The current entry, where one must select a data portal, is confusing for those who aren't familiar with the MaNIS project. I assume that each institution hosting a data portal will take care of their own entry to it, and that the "MaNIS Home" link in the breadcrumb trail at the top of each page will be replaced with their appropriate navigation link.

Specifying Search Conditions:

  • The query's Boolean structure is ambiguous if more than two conditions are specified. Where are the parentheses in: "Genus x" and "State/province y" or "State/province z" ? A statement about how this system handles these query structures would be appropriate on an Advanced Tips page.
  • The circled "i" in the "Select query conditions" color bar accesses information about the concepts available in the "Select a concept" menu. It should be placed near to that menu. Its current location implies that it provides information about filling out that part of the form.
  • Consider placing "remove" button next to each condition, replacing the "remove last condition" button. The interface for building rules in Mail.app is worth a look.
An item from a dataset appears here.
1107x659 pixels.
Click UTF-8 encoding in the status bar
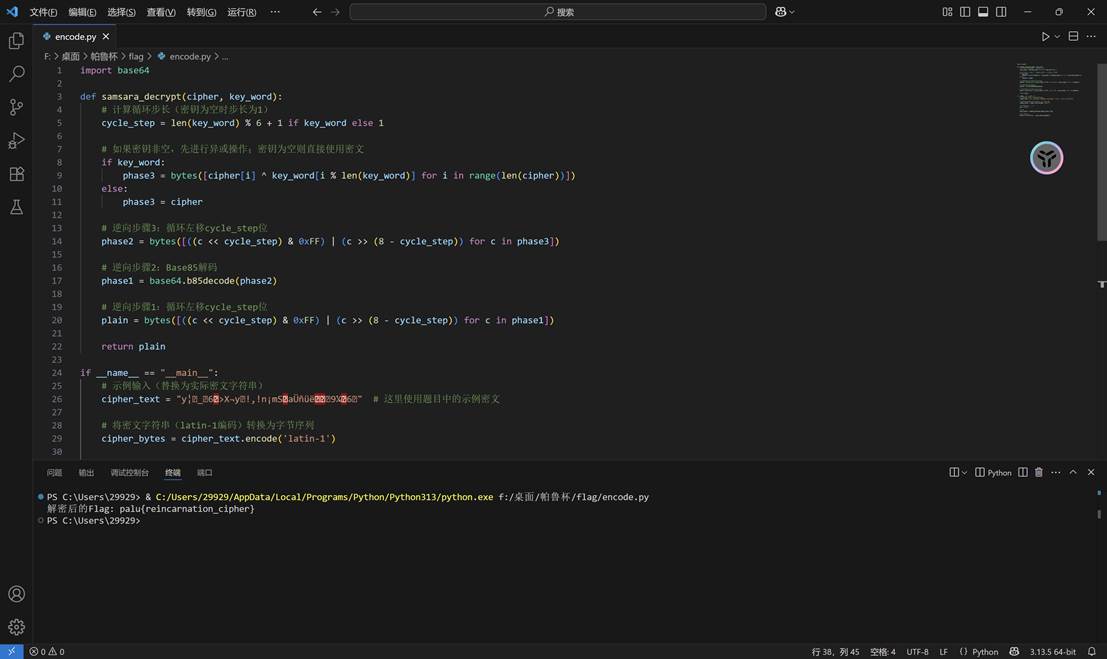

The record limit enforced by the institutions came up as an issue in one of our interviews. The MaNIS wish list might include providing a way to help people retrieve the next 1000 records that match, for example, when a match from one institution totals more than the single-query record limit from that institution.

Finally, I drew up these suggestions from the search form accessible by selecting "View specimen records" from the first page. If there are any questions about how to apply these comments to the other forms I will be happy to contribute what I can.